--- TASK STATEMENT ---
Copy each line of the entries that contains the word "category".

--- SUPPLIED RECORDS ---

----

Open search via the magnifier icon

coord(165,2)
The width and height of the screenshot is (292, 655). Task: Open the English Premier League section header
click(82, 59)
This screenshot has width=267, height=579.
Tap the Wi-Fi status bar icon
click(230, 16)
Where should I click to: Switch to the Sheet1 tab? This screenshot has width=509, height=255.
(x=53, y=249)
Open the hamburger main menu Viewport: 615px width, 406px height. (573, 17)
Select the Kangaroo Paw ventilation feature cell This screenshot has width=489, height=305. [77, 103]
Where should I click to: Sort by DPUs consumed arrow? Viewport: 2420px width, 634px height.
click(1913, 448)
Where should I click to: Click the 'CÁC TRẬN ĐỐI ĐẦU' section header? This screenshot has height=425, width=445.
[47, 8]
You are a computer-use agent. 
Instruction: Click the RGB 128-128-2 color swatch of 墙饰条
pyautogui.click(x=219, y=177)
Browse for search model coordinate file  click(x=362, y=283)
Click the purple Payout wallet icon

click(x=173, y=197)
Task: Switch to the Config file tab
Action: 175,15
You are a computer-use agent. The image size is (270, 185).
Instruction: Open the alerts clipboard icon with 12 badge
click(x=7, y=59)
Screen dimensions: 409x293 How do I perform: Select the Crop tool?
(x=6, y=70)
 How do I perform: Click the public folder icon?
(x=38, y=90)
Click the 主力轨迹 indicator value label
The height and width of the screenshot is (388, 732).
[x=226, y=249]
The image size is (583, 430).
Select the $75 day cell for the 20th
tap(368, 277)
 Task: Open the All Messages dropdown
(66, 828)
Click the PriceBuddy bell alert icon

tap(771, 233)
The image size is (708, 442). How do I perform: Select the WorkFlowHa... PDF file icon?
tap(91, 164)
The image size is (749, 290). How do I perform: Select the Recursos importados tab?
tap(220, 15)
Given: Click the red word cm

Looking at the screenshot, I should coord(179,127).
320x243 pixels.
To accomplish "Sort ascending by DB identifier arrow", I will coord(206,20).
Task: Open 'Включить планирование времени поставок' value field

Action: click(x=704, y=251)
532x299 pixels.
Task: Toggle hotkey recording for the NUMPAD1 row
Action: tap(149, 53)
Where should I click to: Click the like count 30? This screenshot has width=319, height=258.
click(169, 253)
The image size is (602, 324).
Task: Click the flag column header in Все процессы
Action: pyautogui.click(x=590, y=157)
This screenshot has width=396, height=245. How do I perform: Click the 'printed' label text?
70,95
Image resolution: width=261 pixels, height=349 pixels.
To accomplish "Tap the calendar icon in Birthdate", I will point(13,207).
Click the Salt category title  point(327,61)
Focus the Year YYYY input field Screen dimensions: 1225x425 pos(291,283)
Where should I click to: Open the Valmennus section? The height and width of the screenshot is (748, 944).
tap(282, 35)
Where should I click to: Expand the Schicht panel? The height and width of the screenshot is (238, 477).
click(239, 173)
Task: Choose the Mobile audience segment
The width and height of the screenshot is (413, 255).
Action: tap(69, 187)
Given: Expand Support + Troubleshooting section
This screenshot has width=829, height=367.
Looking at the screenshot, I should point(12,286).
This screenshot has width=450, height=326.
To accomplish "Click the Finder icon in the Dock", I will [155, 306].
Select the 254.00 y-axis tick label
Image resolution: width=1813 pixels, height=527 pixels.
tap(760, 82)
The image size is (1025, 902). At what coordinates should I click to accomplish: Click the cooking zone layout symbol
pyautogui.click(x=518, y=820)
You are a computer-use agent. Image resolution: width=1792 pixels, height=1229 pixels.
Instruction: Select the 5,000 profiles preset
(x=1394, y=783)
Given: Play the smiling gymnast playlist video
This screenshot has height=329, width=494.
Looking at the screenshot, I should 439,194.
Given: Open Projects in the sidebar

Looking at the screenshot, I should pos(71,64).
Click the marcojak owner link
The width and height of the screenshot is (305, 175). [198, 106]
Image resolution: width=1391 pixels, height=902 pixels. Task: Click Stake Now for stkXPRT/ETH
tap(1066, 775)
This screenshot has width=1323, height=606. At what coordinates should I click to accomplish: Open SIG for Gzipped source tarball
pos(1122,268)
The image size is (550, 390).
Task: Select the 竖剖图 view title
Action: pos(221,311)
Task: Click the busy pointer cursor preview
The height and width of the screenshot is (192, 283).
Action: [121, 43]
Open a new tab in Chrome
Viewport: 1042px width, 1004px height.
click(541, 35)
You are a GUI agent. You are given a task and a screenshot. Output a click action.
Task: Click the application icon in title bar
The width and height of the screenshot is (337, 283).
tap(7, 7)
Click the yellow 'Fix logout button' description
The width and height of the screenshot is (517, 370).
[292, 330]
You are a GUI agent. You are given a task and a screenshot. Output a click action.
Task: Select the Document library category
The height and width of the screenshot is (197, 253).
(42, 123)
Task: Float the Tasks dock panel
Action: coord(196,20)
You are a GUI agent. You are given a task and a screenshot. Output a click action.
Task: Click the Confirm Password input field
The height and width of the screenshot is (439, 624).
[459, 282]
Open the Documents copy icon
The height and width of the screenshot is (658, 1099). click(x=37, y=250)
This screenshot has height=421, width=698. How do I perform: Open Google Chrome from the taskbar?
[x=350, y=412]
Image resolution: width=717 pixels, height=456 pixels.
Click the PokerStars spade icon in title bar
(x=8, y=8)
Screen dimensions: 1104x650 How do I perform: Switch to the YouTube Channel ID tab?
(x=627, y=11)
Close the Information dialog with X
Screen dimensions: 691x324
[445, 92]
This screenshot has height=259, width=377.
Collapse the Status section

----

--- ANSWER SECTION ---
Click the Salt category title  point(327,61)
Task: Select the Document library category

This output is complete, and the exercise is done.